§ TO DO:
1/ From the forum post below about shooting indoors without flash, list every phrase that appears inside quotation marks.
2/ Using the forum post below about shooting indoors without flash, decide whether each statement agrees with it, answering yes or no and quoting the words that settle it: (a) The poster has mostly shot 35mm film on point-and-shoot or cheap auto-focus cameras. (b) The poster wants to become an artist. (c) The exposure charts the poster studied include "inside a house in daytime".
3/ Extend the forum post below about shooting indoors without flash, picking up right after its final sentence.

§ SELECTED EXCERPT:

# Indoors without flash



## agellius

Question from a beginner: I have shot 35mm film for most of my adult life, but it has always been on point-and-shoot or cheap auto-focus cameras. I recently bought a Minolta X-370 and am hoping to learn to take decent pictures for a change. I don't aim to be an artist, really, I just want my photos of special occasions with family and friends to come out nice (although I also look forward to being able to take decent landscape photos while on vacation, etc.).

The first thing I want to learn is how to take good pictures indoors without flash. I have been studying various "exposure charts" on the Internet. While they list various lighting conditions, they don't specifically mention "indoors during the day": They list "brightly lit home interior at night", "well-lit school auditorium", etc., but not "inside a house in daytime".

§ DATA SHOWN:
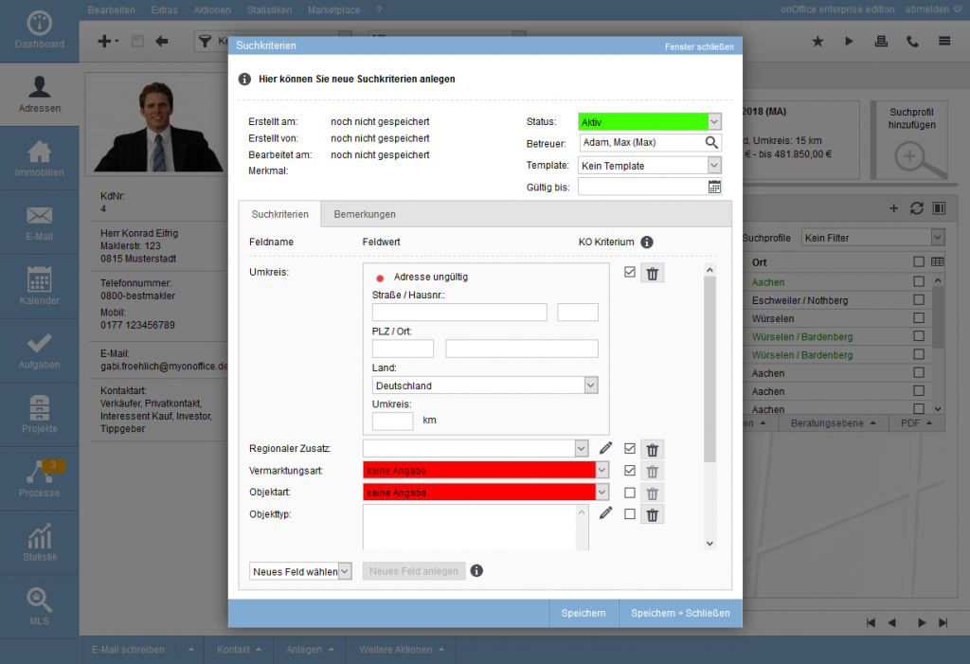The height and width of the screenshot is (664, 970).
Task: Click the calendar icon beside Gültig bis
Action: pyautogui.click(x=714, y=187)
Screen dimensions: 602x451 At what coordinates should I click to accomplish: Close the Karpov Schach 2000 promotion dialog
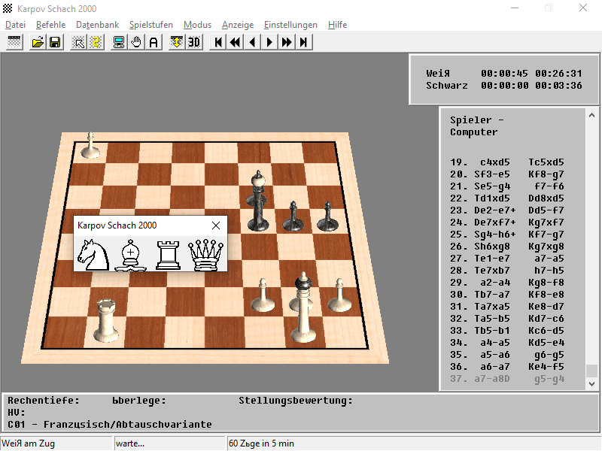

§ OUTPUTS IN ORDER:
1/
- "exposure charts"
- "indoors during the day"
- "brightly lit home interior at night"
- "well-lit school auditorium"
- "inside a house in daytime"

2/
(a) Yes: "I have shot 35mm film for most of my adult life, but it has always been on point-and-shoot or cheap auto-focus cameras."
(b) No: "I don't aim to be an artist, really"
(c) No: "but not "inside a house in daytime"."

3/
I find the same thing when reading film speed recommendations: On the side of the box it will say, for example, that 800 speed film is good for action shots, for cloudy days, and for flash photography. But not a word concerning "indoors without flash". 

So I guess my question is, what speed film do you recommend for indoor shooting during the day without flash. At night too, for that matter. Is 800 usually adequate or is it worthwhile to spring for 1600? Again I want decent pictures, but I'm only going to have them developed at Costco so obviously I'm not looking for artistic and technical perfection. 

I have a 50mm f/1.7 lens, but have just purchased a 135mm f/2.8 lens. The reason for the latter is that I like to have shallow depth of field -- I really like the effect of being focused on a person's face with the background somewhat out of focus. From my reading I gathered that that is best accomplished with a telephoto lens, so that is what I would like to use indoors. But the 135mm has a smaller maximum aperture so I assume it will not capture as much indoor light as the 50mm. For that reason I wondered if I will be better off with the 1600 film.

Any other advice for indoor shooting without flash would also be appreciated. I'm hoping to learn as much as I can from you kind people to minimize the amount of film and developing costs wasted during the learning process.

Thanks!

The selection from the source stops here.